Passage to read>
◆ ◆ ◆ ◆ ◆
David Millar won the stage out of the Alps to Annonay, and the next day, coming into Cap d’Agde, I did my best to lead out Eddie for what could have been a stage win in the bunch sprint. I didn’t have to do it, indeed it’s not normal for the yellow jersey to do that kind of job, but I felt I owed it to him on a finish where he might have won.

The biggest drama in the Pyrenees came on what had looked to be a relatively quiet stage into the little town of Foix, on what is now infamous as ‘the day of the tacks’, when someone – we still don’t know who – tried to sabotage the
race
. There was one major climb on that stage, the Mur de Péguère, a steep, narrow one, ranked first category, but I remember feeling really good going up there; looking around me I could see that Van Den Broeck was struggling along with a few others. I figured that no one was feeling that great, because if anyone had been good there, they would have attacked. Close to the top, I went to the front of the group because it was getting quite narrow among all the spectators, and Sean told us to get bottles from the helpers the team had sent to wait at the top, because the cars were a fair way behind. I saw Rod standing by the road with a bottle, and swung over to the right-hand side to grab it; the other Sky riders did the same, and by all accounts most of the tacks had been dropped on the left, so we all missed them. We went over the top and thought, ‘It’s downhill all the way to the finish so that’s the stage done now.’

But the next thing I heard was Sean saying over the radio that a lot of guys seemed to have punctured. What followed was just chaos. I had been having problems with my gears as well on that climb, so I told Sean that I needed to change my bike. He said, ‘We’re miles behind, we’re miles behind, we’ll tell you when we’re there.’ Eventually he caught the bunch up and I changed bikes; just after that, people started coming up to me, saying, ‘Something’s wrong, about fifteen guys have punctured all at once: Cadel, Frank Schleck, all these guys.’ I knew something had happened. So I went to the front and told our boys to stop and shut it down; there was no point racing if everyone had punctured. We’d got over that climb and nothing had happened so slowing everyone down to wait
for
the guys who’d punctured seemed the right thing to do. The stage win had gone in any case as the break was fifteen minutes clear. There was a crash or two, the worst one involving Levi Leipheimer and Robert Kiserlovski of Astana; I still didn’t quite understand what was happening.
◆ ◆ ◆ ◆ ◆
Carry on the cycling passage about the stage into Foix, starting right after its final sentence.

Supplied data>
◆ ◆ ◆ ◆ ◆
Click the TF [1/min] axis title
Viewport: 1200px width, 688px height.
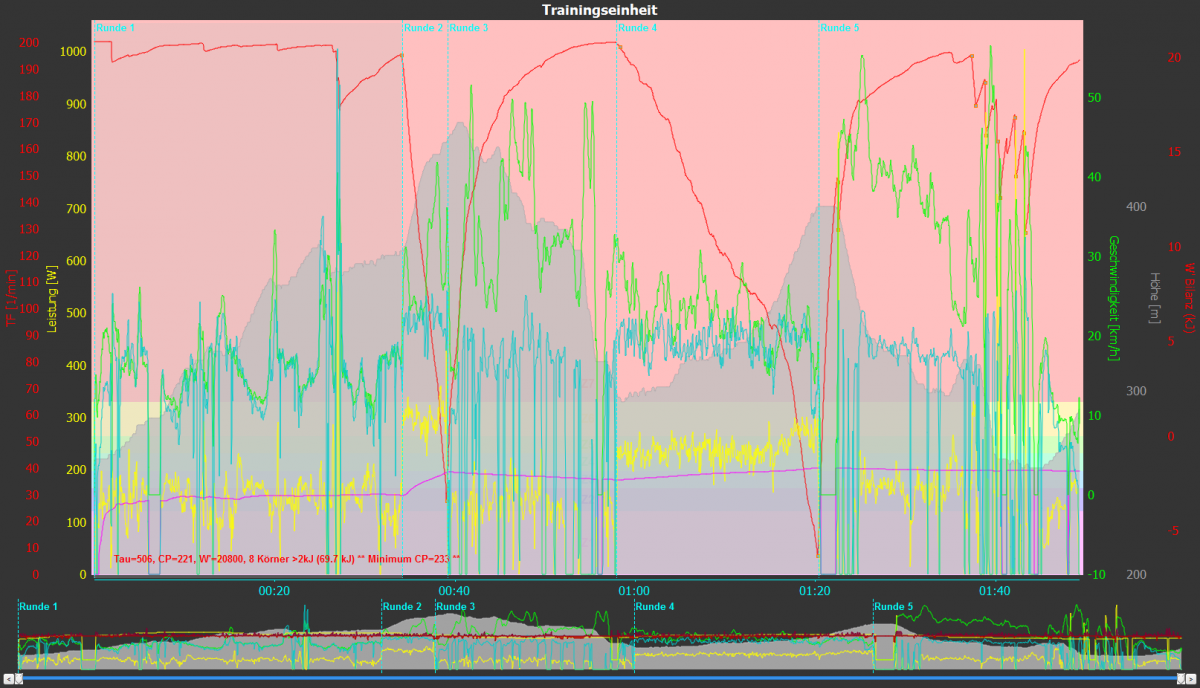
◆ ◆ ◆ ◆ ◆
In response>
As we tried to figure it out, Pierre Rolland of Europcar attacked and I remember trying to go after him. I thought, ‘Hold on, what are you trying to gain here?’ There’s no point in trying to gain time from someone else’s misfortune; that’s why I was annoyed at him. I thought: if he’d gone on the climb, and was away before it all happened then that would be fair enough, but to do it knowing everyone’s punctured just seems ridiculous. Someone came up to me, Richie perhaps, and said, ‘Let him go, let him go’, so we stopped again. Then Liquigas started riding – they said, ‘Right, we’re not waiting any more’ – and Lotto joined in, so we ended up going full gas; because Cadel was still coming back we did about 10km full on. Eventually they stopped, Cadel came back and then BMC were pissed off because Lotto and Liquigas hadn’t shown them respect. The race was all over the place.

People read quite a lot into the way I acted. It was said that stopping the field at a time like that showed that I was behaving like the new
patron
of the peloton. It’s not quite that simple. I could never become a
patron
in the Bernard Hinault sense, a dominant senior figure telling the bunch how to race when it suited him. Sean Yates has told me about how in Hinault’s Tours, he was always super-aggressive; they would be scared to attack when he was on the front. He’d ride on the front of the peloton and if you went past him he’d just
flip
; he ruled by fear. I did end up becoming a bit of a leader for the peloton on that day through my actions, not through being vocal.

At the time I wasn’t aware of what was going on. A lot of the support cars had disappeared, stuck behind us on the climb, stopped to change wheels, or having punctured themselves. There were no motorbikes or anything; you’re going down this hill with all the other bike riders you race with all year round, so you don’t realise you’re being watched by the world. You don’t do things for show, you just do what you do instinctively at the time. And then you get to the finish and find that all of a sudden your actions have kind of taken on a life of their own. It reminded me of the whole thing in 2010 between Alberto Contador and Andy Schleck – the attack Contador made when Schleck’s chain came off. So much was made of that.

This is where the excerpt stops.